Cortical flattening and the occipital cortical patch. Examples of cortical flattening in two control participants (top row, control for MD3; bottom row, control for MD5) showing the relationship between functional activation for foveal stimuli and the anatomically defined occipital pole ROI (white outline on flattened patch). The overlaid activation maps show areas with significantly greater activation for visual objects (top row, 3 × 3 degrees; bottom row, 3 × 4 degrees) presented at the fovea compared with a fixation baseline. The flattened representations of the occipital lobe were produced by first inflating the cortex, unfolding the sulci and gyri. A cut was then made along the fundus of the calcarine sulcus and the posterior cortex (including the occipital lobe) separated from the rest of the brain. Next, the occipital lobe patch was then flattened to produce the representations on which we displayed the activation data. The foveal confluence lies at the posterior end of the calcarine sulcus, near the occipital pole and is at the apex of the cut on the flattened cortical patch.
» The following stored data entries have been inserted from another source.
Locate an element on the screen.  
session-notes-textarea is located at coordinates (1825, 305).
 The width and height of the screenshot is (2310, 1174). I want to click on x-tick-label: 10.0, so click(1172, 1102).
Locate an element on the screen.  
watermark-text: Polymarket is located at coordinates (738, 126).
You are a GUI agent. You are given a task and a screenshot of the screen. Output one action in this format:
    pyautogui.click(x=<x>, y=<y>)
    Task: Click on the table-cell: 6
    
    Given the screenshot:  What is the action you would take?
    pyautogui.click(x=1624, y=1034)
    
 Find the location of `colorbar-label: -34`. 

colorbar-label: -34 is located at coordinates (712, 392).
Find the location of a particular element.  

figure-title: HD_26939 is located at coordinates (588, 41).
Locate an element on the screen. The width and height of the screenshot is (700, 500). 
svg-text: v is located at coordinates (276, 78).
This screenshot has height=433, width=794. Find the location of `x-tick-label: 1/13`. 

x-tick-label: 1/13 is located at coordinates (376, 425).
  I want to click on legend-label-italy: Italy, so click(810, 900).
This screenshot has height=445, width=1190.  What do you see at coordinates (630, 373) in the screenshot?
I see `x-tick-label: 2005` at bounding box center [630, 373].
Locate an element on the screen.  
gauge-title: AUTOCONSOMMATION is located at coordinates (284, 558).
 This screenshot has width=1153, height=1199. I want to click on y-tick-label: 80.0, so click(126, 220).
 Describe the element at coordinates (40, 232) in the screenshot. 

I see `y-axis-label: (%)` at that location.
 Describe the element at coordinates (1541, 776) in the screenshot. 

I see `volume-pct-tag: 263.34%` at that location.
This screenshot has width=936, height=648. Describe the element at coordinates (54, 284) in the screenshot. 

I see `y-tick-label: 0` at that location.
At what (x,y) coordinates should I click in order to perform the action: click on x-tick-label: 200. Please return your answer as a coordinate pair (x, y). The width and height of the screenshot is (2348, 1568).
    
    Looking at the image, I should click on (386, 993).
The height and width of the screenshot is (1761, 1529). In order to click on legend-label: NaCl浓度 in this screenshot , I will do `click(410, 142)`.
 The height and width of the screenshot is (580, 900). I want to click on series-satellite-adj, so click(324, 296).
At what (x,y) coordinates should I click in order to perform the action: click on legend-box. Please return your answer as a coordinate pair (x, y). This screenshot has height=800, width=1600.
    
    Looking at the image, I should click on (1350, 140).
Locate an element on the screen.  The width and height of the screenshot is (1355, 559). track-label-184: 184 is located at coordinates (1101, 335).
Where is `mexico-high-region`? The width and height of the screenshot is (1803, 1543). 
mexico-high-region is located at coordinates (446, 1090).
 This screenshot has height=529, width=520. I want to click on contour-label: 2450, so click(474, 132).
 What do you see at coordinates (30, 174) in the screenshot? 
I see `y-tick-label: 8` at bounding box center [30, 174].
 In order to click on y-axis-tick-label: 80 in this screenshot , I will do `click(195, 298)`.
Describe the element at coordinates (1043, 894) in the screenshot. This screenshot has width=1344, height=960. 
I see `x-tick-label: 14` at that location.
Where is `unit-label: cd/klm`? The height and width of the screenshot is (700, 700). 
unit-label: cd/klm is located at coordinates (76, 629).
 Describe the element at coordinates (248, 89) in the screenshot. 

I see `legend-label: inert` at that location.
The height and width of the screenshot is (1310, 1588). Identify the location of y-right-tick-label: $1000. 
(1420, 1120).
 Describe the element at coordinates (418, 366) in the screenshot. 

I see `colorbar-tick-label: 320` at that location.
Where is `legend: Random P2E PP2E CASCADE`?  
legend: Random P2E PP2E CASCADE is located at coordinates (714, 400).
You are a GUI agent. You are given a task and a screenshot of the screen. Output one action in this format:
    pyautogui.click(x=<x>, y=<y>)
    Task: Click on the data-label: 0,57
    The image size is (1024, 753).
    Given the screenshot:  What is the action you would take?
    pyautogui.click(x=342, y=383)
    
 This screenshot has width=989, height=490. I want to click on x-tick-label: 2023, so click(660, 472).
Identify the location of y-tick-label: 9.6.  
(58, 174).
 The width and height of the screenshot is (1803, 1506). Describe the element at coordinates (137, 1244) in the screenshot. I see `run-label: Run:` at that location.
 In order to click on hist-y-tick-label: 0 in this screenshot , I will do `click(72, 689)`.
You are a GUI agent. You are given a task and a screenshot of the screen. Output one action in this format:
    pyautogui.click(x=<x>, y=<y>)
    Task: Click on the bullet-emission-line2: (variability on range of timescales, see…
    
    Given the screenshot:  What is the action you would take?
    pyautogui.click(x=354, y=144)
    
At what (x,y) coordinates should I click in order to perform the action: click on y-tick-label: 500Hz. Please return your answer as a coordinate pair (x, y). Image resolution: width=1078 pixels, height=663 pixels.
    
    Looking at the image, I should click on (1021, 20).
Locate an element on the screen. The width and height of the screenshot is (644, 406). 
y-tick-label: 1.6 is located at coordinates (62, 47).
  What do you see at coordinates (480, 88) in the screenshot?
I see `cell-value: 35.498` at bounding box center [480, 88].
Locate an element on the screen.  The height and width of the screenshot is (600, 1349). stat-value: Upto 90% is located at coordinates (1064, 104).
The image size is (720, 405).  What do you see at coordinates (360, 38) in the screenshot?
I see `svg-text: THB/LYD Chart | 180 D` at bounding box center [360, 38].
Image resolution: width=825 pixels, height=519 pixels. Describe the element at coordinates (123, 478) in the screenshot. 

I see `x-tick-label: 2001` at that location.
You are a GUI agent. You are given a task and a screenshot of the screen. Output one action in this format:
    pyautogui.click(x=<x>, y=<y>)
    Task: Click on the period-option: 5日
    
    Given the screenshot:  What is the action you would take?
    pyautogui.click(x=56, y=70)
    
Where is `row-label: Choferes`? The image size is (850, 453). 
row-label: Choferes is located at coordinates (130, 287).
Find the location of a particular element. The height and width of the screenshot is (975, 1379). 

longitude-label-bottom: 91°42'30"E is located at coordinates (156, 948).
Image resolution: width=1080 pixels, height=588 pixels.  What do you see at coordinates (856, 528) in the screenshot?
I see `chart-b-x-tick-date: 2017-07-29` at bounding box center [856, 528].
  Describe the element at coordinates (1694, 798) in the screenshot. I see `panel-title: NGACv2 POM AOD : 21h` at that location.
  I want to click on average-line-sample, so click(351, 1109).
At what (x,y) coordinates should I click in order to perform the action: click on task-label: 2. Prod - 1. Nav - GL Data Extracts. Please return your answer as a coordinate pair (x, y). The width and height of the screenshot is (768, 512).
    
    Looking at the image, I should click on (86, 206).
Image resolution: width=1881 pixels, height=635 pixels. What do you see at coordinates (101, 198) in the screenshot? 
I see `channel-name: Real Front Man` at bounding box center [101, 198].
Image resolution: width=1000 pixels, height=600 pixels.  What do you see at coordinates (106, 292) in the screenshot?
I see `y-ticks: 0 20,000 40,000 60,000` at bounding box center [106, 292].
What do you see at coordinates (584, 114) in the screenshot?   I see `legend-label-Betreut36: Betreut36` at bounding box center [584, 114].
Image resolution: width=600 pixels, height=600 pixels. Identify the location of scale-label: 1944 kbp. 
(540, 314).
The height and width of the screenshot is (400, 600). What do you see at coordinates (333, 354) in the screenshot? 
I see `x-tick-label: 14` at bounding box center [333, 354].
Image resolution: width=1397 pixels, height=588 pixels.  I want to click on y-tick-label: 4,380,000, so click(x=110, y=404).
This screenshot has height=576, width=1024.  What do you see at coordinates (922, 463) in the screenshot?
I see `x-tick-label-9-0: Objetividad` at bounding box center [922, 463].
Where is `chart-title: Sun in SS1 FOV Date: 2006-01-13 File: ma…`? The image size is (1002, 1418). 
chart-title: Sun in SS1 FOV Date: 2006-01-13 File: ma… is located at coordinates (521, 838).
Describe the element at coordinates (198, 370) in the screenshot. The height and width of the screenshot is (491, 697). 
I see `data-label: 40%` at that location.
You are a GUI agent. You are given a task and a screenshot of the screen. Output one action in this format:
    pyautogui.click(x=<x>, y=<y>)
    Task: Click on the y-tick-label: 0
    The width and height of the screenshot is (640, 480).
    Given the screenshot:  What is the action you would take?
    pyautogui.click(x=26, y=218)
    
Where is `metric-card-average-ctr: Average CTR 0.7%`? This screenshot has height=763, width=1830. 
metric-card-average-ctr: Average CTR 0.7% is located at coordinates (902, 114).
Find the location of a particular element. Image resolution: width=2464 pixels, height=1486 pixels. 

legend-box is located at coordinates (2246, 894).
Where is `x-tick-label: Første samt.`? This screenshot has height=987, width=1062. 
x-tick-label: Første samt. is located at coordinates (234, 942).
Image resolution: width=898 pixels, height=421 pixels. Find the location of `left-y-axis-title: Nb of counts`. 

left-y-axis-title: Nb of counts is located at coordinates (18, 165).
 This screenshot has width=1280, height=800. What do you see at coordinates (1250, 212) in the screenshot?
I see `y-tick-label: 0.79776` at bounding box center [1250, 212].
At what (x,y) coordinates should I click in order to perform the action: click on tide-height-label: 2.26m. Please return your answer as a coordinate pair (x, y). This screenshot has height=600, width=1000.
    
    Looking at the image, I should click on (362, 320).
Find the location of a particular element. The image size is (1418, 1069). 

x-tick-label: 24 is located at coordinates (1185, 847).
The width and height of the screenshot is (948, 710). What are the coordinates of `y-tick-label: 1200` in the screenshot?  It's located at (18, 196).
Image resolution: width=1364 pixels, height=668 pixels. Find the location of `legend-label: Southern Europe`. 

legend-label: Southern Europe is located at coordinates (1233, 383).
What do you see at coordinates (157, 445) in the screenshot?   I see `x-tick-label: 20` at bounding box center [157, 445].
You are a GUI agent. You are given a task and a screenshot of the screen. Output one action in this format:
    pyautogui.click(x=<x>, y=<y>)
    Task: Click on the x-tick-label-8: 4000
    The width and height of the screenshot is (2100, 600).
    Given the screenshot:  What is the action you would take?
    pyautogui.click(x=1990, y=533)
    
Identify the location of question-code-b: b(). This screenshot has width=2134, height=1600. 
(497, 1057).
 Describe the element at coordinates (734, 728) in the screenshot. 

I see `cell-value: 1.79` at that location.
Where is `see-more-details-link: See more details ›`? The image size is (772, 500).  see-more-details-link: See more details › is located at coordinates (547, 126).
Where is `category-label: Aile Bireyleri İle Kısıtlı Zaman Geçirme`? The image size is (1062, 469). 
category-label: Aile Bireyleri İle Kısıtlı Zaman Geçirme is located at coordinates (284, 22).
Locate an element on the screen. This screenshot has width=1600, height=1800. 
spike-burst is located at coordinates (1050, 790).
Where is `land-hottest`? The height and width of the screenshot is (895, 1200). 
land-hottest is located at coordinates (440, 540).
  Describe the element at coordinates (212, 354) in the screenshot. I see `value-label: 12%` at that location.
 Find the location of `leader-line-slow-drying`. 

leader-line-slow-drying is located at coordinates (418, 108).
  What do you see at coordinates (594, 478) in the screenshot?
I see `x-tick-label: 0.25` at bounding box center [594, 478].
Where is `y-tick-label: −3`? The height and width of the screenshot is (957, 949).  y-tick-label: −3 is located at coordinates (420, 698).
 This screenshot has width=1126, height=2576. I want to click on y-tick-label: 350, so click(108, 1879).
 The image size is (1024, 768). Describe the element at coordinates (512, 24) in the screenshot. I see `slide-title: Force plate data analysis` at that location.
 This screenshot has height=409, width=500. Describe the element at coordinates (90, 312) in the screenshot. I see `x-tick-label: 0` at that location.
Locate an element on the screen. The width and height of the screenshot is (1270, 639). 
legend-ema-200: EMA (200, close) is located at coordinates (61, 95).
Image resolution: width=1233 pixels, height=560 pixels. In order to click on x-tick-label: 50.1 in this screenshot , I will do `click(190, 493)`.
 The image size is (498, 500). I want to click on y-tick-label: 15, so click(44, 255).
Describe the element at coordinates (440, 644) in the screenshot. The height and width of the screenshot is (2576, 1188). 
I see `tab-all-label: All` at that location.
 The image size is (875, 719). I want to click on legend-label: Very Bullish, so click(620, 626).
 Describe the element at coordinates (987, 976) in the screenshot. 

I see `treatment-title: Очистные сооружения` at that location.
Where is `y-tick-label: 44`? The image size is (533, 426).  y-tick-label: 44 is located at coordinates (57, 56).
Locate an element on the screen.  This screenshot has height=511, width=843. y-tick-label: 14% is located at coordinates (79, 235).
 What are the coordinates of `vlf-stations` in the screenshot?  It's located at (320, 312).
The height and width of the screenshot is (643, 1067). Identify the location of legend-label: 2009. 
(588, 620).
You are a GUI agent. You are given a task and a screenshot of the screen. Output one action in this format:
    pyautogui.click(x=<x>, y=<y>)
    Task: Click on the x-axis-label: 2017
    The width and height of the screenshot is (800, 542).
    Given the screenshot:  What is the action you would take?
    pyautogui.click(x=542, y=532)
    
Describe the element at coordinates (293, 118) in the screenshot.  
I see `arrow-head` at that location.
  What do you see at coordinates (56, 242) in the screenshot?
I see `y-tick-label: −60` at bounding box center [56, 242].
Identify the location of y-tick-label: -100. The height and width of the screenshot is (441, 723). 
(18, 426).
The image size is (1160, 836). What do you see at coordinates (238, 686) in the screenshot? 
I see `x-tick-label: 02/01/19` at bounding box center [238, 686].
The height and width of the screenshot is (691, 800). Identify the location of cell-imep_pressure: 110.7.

The anatomically defined occipital pole ROI clearly overlaps the activation produced by foveal stimuli. The fundus of the calcarine sulcus separates the cortical representations of the upper and lower visual field. The representation of the lower visual field is dorsal to the fundus (above the foveal confluence on the patch), while the representation of the upper visual field is ventral to the fundus (below the foveal confluence on the patch). The eccentricity of the cortical representation increases as you move anteriorly from the posterior end of the calcarine sulcus (moving away from the foveal confluence on the patch in a direction parallel to the calcarine sulcus cut).